▶ _TEXT SECTION_
————————

To B Or Not To B
After all the tales of woe I have read on this site, I finally have my own to report.
I have become involved with a Thai girl, a real superstar of the Bangkok nightlife scene. Right now I am in way over my head and sinking fast.
A brief history is required to unveil the situation.
I first started coming on holidays to Thailand about three years ago. I was your typical newbie. Awe-struck, gullible, eager to please. Easy meat for the bar girls and boy did they take advantage. After about 10 days of scams and hustles, I was becoming a bit disillusioned with the place. Thailand sure wasn't the romantic nirvana this naive little soul had been anticipating and I was beginning to wish I hadn't come at all. Then, as so many do, I met the girl who would, as Van the man says, rock my gypsy soul. I met B at a small cocktail bar in Bangkok. She wasn't merely exotic to me, she was a different universe. An existence I had never even imagined before. Stunning looking, witty, insightful and amazing fun, she just blew me away. Such was her polish that, on that first encounter, I wasn't even sure she was a bar girl. I will never forget the first time we did the deed. Every fibre of my being was jump started from its previous slumber. I was alive! Corny stuff , I know, but you get the picture. I spent the remainder of my holiday with her in a dreamscape.
After I got home, I experienced that 'little death' so eloquently described by one of your other contributors. I was hooked – both on Thailand and on B. We stayed in e-mail contact and I got back as soon as I could, which was six months later.
That trip was a mixed affair. As my knowledge of Thailand grew, so did my appreciation and love for the place. The food, the people, sights, sounds and smells. All are narcotic to me. All the while, B led me through this time of discovery. Patiently holding my hand as I stumbled like a child through this new culture. She was incredible. But there were tensions between us. She was possessive. Even a look at another woman, let alone a conversation would be enough to create a mood. No doubt fear that the walking ATM might take off was behind this. On the other hand I was subjected to her brutal honesty regarding her other farang boyfriends. I am not rich by any means and B knew that. But she mercilessly played every trick in the BG handbook for my bits and pieces. B is a buffalo storyteller of some sophistication. I soon realised there was no future between us. When I got home, I resolved that I would return to Thailand as often as I could but not for B. And that is what I did.

————————

▶ _ASSIGNMENT 1_
Translate this sentence from the Thailand story into Spanish: "I met B at a small cocktail bar in Bangkok."
▶ _ASSIGNMENT 2_
Shorten the paragraph of the Thailand story that begins "After I got home" while keeping its main facts.
▶ _ASSIGNMENT 3_
Repeat word for word the part of the Thailand story that opens with the words "After I got" and closes with "six months later.".

[Stored data entries]
————————

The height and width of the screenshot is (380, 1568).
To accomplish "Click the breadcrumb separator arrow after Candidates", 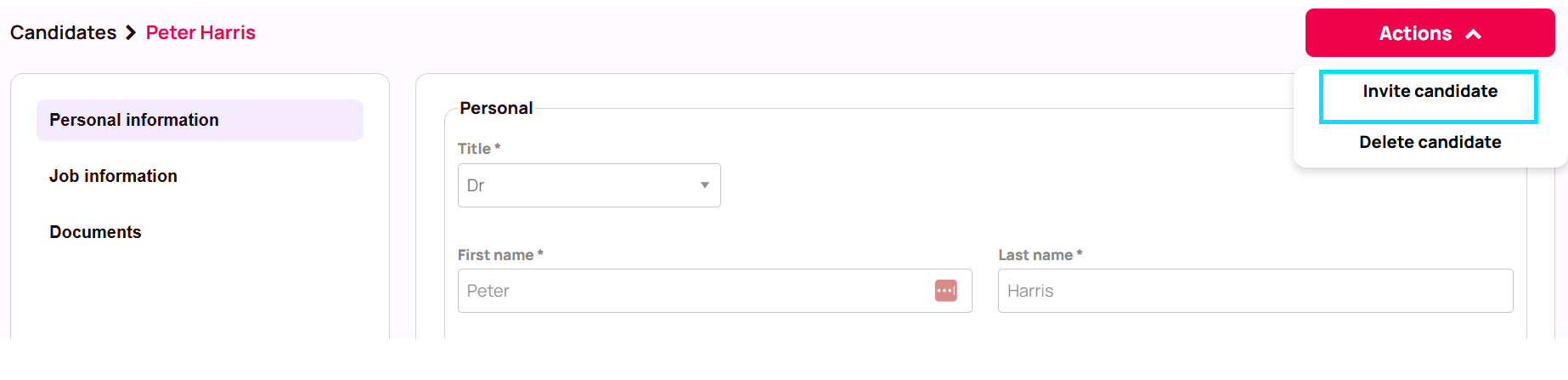I will pos(131,33).
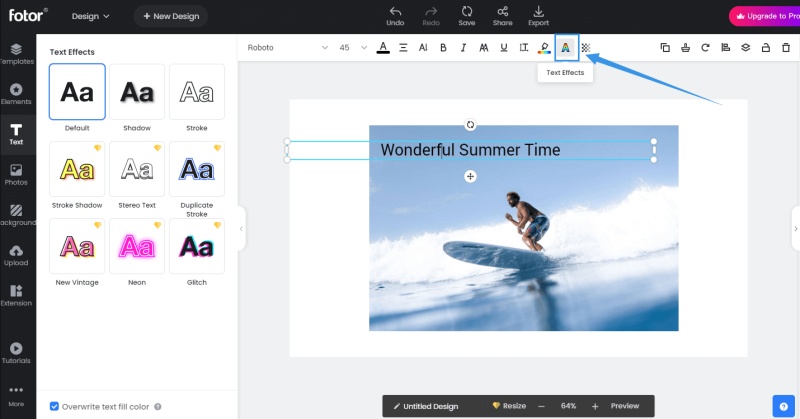Switch to the Photos sidebar tab
Image resolution: width=800 pixels, height=419 pixels.
pos(16,174)
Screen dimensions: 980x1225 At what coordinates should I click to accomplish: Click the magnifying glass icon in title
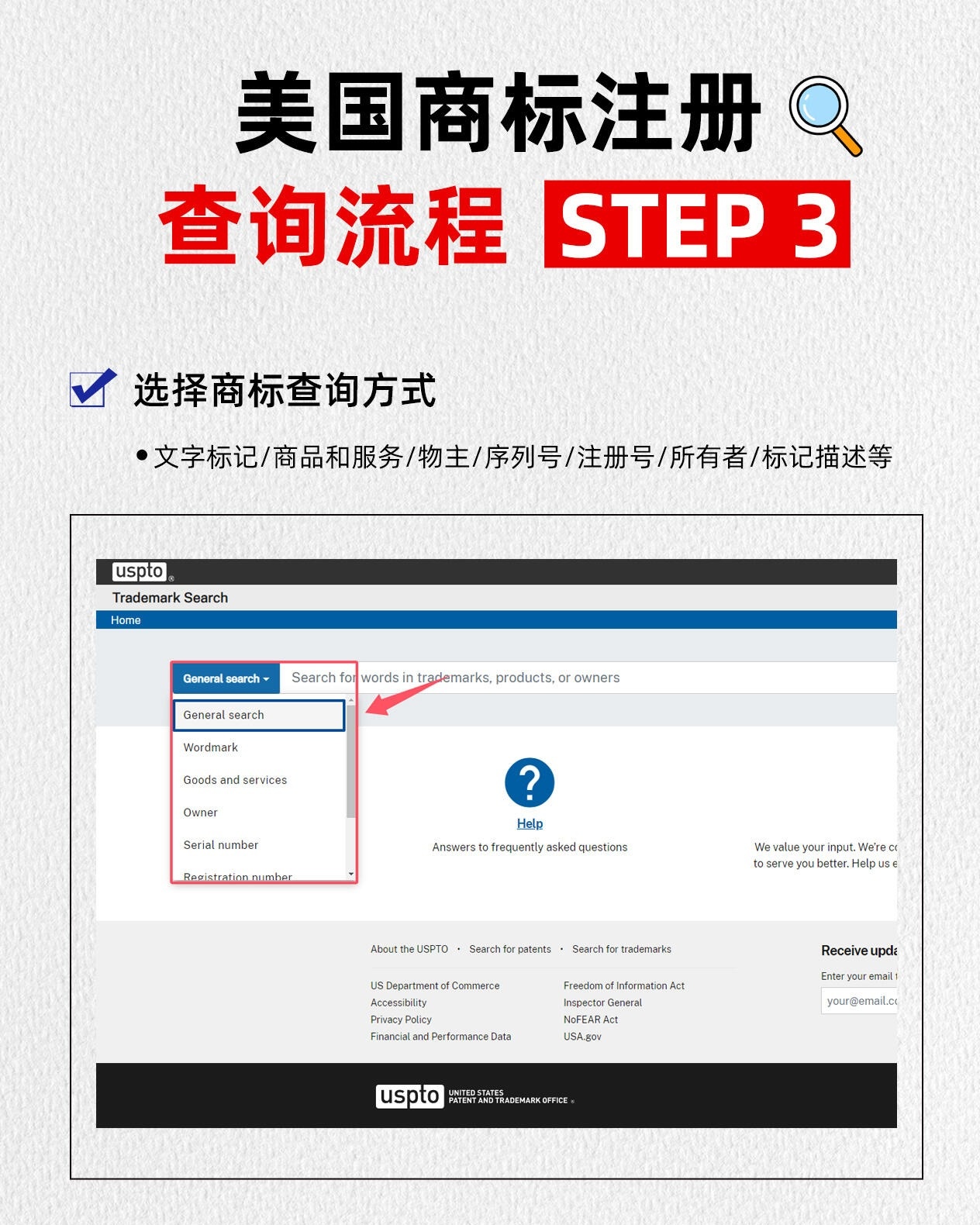coord(826,116)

————————

▶ _PROBLEM SOLUTION 1_
Conocí a B en un pequeño bar de cócteles en Bangkok.

▶ _PROBLEM SOLUTION 2_
Back home, I felt the "little death" another contributor had described and was hooked on both Thailand and B. We kept in touch by e-mail, and I returned as soon as I could, six months later.

▶ _PROBLEM SOLUTION 3_
After I got home, I experienced that 'little death' so eloquently described by one of your other contributors. I was hooked – both on Thailand and on B. We stayed in e-mail contact and I got back as soon as I could, which was six months later.